1 Some recent research suggests that the dating of Herod’s death might be up for debate and could be dated 1 B.C. The argument is either the counting of his reign was off, or there was a typesetting error in all editions of Josephus since 1544. I tried to get to the bottom of this by researching an earlier edition of Josephus at the British Library in London but could only get my hands on a French translation from 1492. Regrettably, I couldn’t read medieval French.
Bill Petro, your friendly neighborhood historian
billpetro.com
again, very interesting and humorus, thanks to the friendly neighborhood historian.
aruna
A great article by a PhD astronomer on dating Christ’s birth, placing it in 2BC — you might enjoy this.

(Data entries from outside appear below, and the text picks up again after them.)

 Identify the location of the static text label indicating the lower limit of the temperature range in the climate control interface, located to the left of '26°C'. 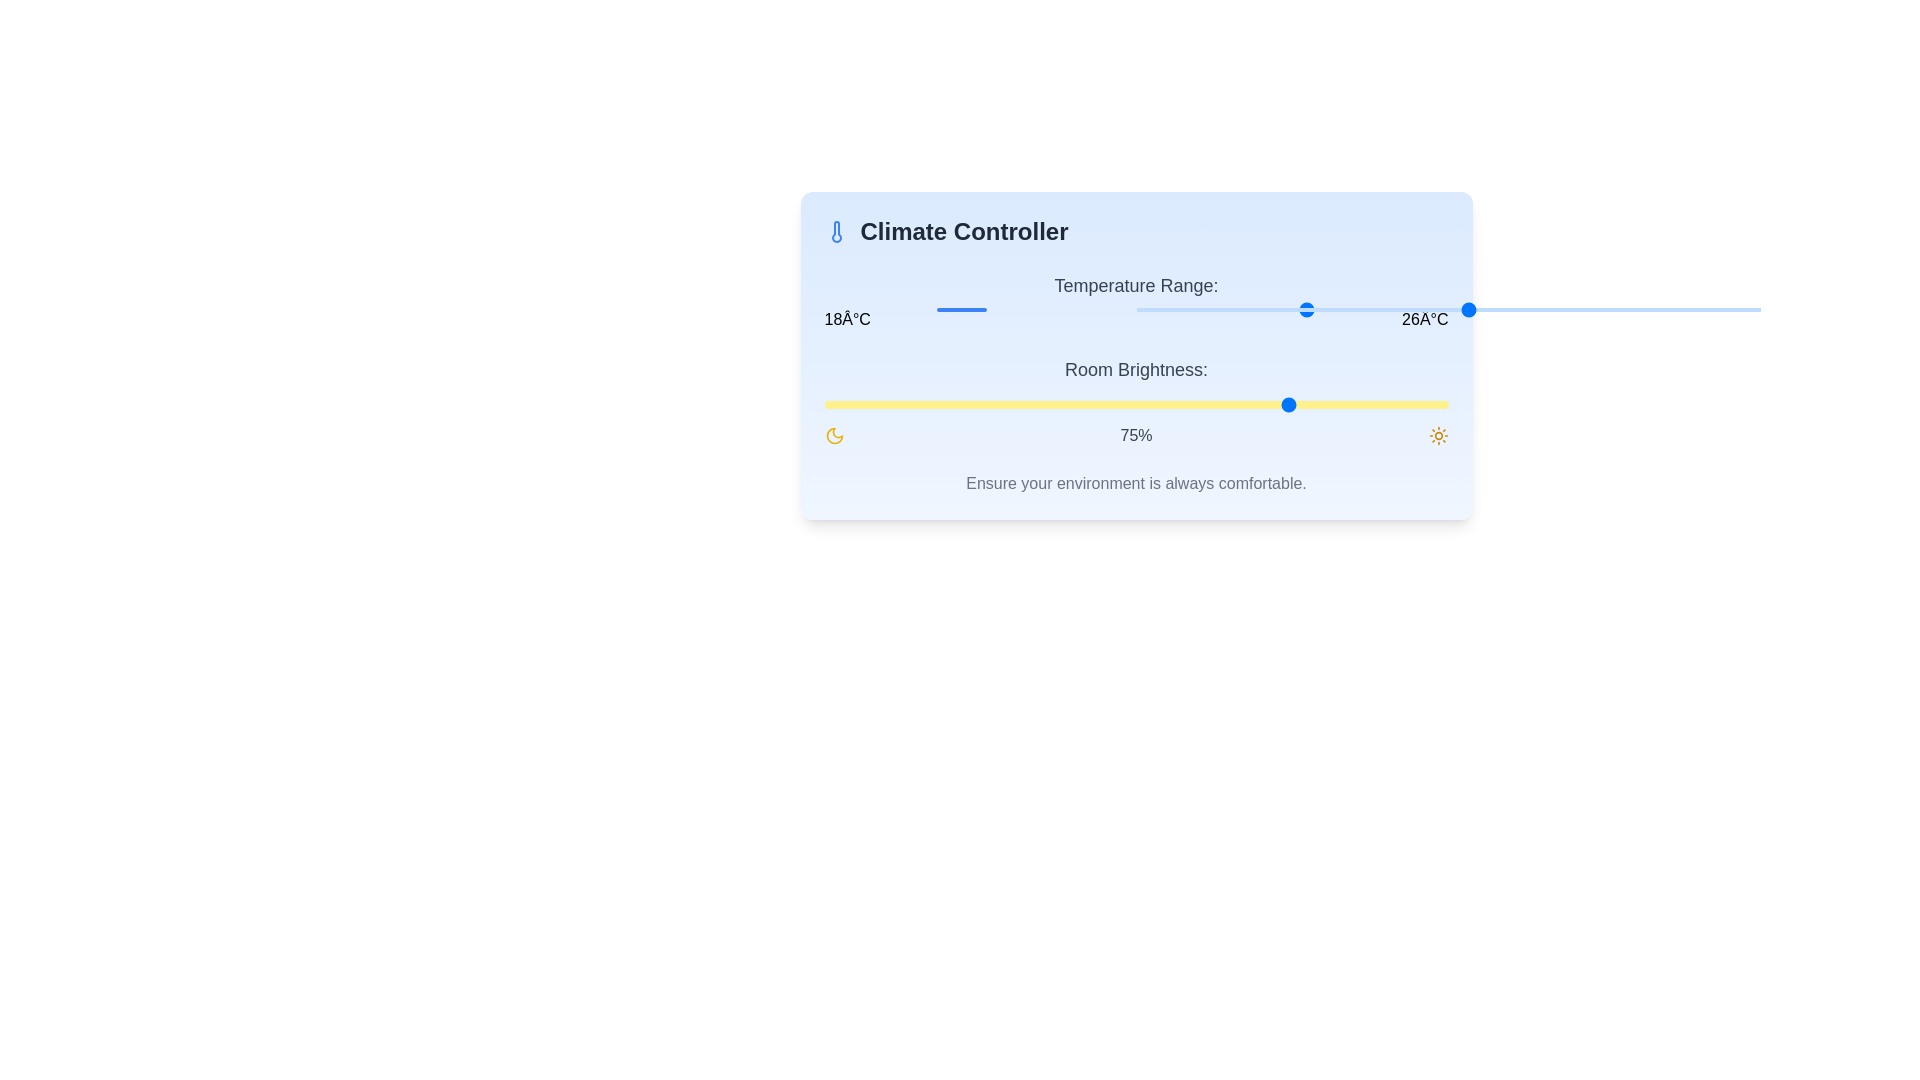
(847, 319).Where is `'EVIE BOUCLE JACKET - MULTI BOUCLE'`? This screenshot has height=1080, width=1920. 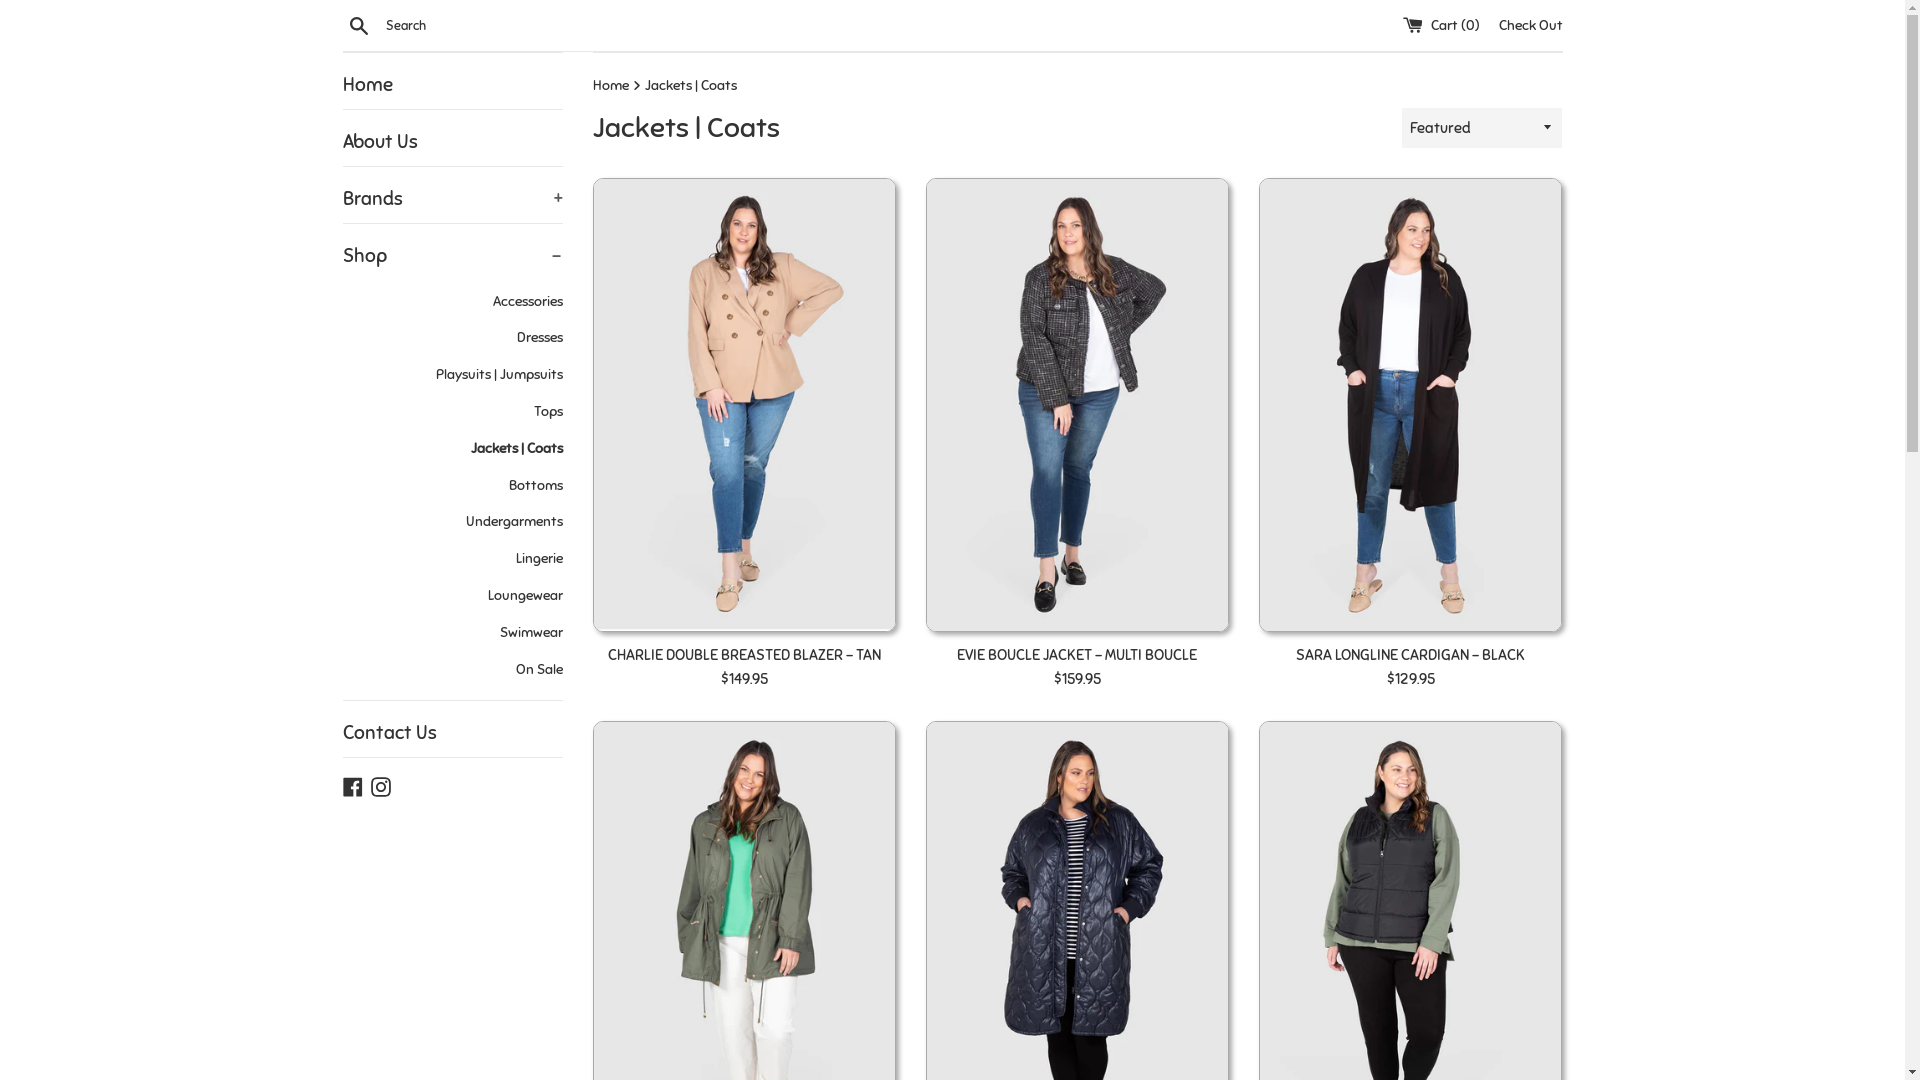 'EVIE BOUCLE JACKET - MULTI BOUCLE' is located at coordinates (1075, 655).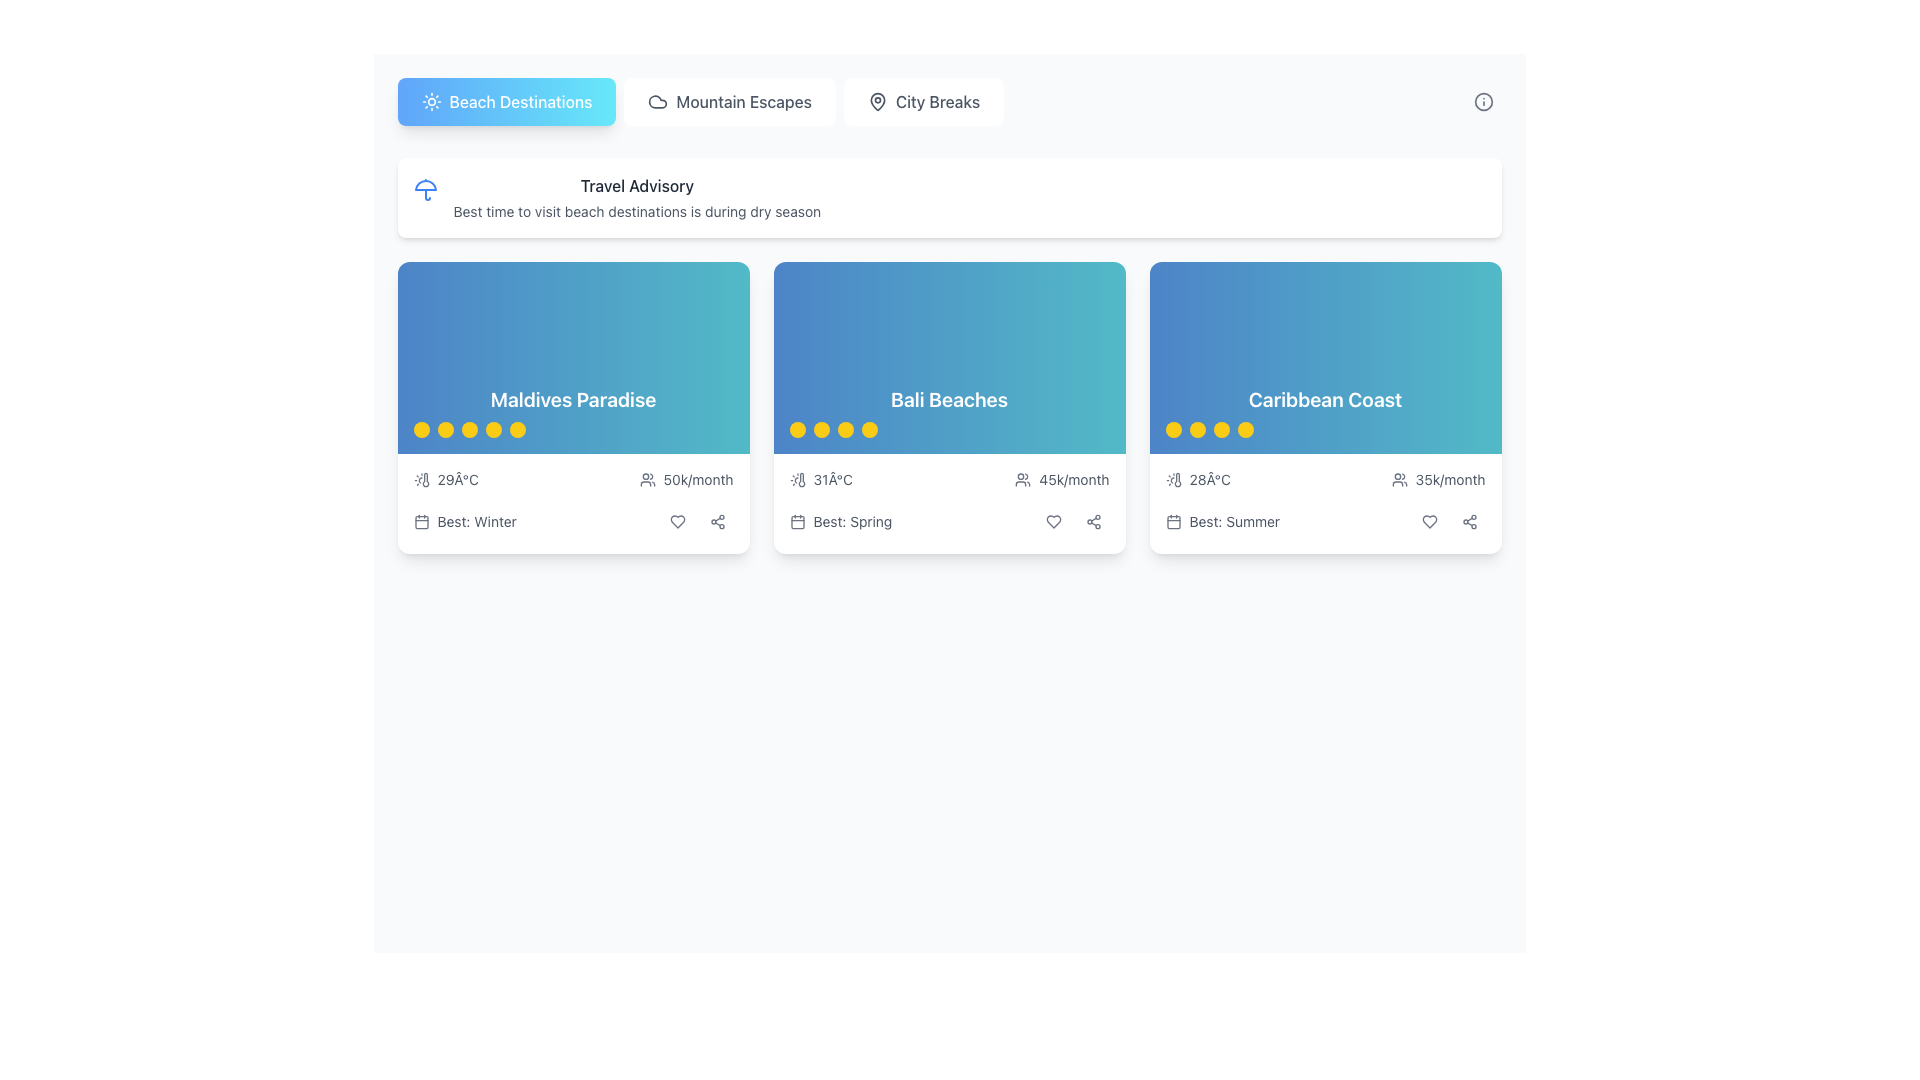 This screenshot has height=1080, width=1920. Describe the element at coordinates (507, 101) in the screenshot. I see `the 'Beach Destinations' button, which is a rounded rectangular button with a gradient background transitioning from blue to cyan, featuring a sun icon and white text` at that location.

http://www.hillsdale.edu/news/imprimis/archive/issue.asp?year=1996&month=12
its been a blessing God bless you Bill Petro
its been a blessing God bless you Bill Petro sir
Ok, so call me ignorant but what i dont understand is, they sat jesus was born between 4 and 6 B.C. but how can that be when B.C. stands for before Christ. So he was born 4 yrs b4 was born?
Mark,
You got it! Crazy isn’t it? The concept of “Before Christ” and “in the year of our Lord” — Anno Domini, or AD — was developed long before the medieval calendar reform of Dennis the Little. He had started with the old Julian Calendar and placed the birth of Christ in 753 after the founding of the city of Rome, which was the previous anchor point for the ancient calendars. Add Josephus’ reckoning of the date of the death of Herod the Great, and you get the situation we have today.